If the compass was the issue, there would be lots of evidence in the flight data.

It's a lot more productive to work with the evidence rather than listing all the things you can guess may have happened.
 
Sorry folks ... there's nothing in the flight data to indicate any compass issues, just a loss of signal and failure to RTH.
If the compass was the issue, there would be lots of evidence in the flight data.

It's a lot more productive to work with the evidence rather than listing all the things you can guess may have happened.

FWIW, my comments weren't working off of things I "guess may have happened" , I was working off of his statement that he got a "Mag interference" error, no guesswork here, that's what he said. Since I've had personal experience of a near-flyaway after the same error I offered my thoughts on the subject. When I made my post, the flight data hadn't been uploaded yet, so I couldn't see if it showed compass errors or not :)
 
FWIW, my comments weren't working off of things I "guess may have happened" , I was working off of his statement that he got a "Mag interference" error, no guesswork here, that's what he said. Since I've had personal experience of a near-flyaway after the same error I offered my thoughts on the subject. When I made my post, the flight data hadn't been uploaded yet, so I couldn't see if it showed compass errors or not :)
There's also no hint that the drone "flew away".
The data only shows that it went exactly where he flew it and then the data just stops because the signal was lost.
For all we can see in the data, it may have been abducted by a passing flying saucer.

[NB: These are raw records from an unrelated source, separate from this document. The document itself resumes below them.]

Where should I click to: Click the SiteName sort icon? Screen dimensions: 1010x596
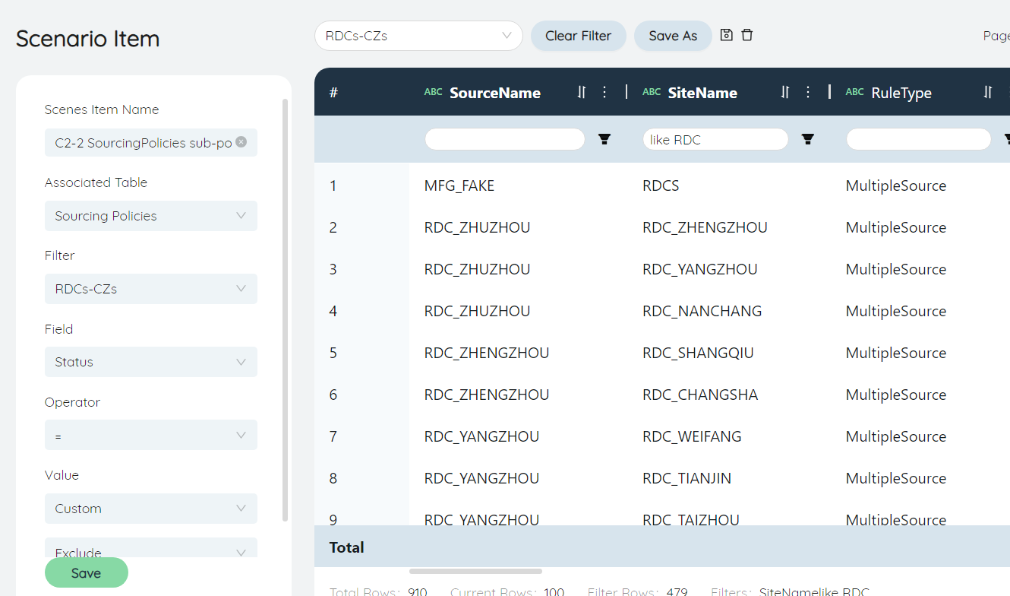[x=785, y=92]
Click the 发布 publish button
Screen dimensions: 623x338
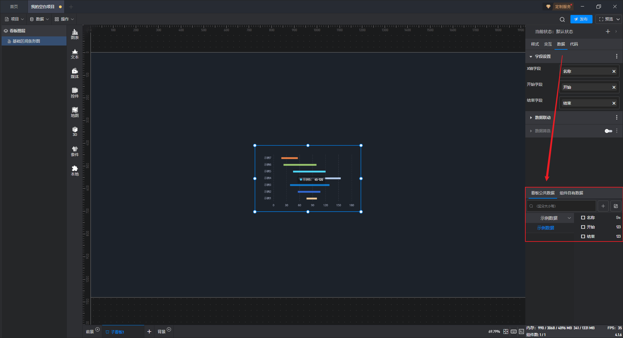click(x=581, y=19)
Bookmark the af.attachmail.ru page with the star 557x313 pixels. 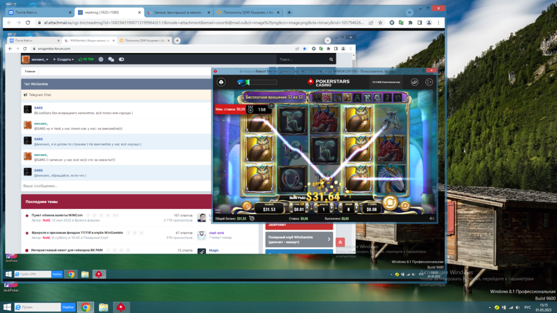pyautogui.click(x=380, y=23)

And the flight data was there in the post #1.
 
There's also no hint that the drone "flew away".
The data only shows that it went exactly where he flew it and then the data just stops because the signal was lost.
For all we can see in the data, it may have been abducted by a passing flying saucer.

LOL, agreed, but like I said when I was typing my post the data hadn't been uploaded yet. I was working with the information I had available at the time.
And yeah, looking at the uploaded data, something else must have been up as it was nowhere near far enough away to lose signal.
 
I have always been under the impression that it was good practice to do so since the last place it was done was, well, China. No different than the recommendation if you travel more than approx 50 miles from the last place it was calibrated, you should calibrate the compass it again.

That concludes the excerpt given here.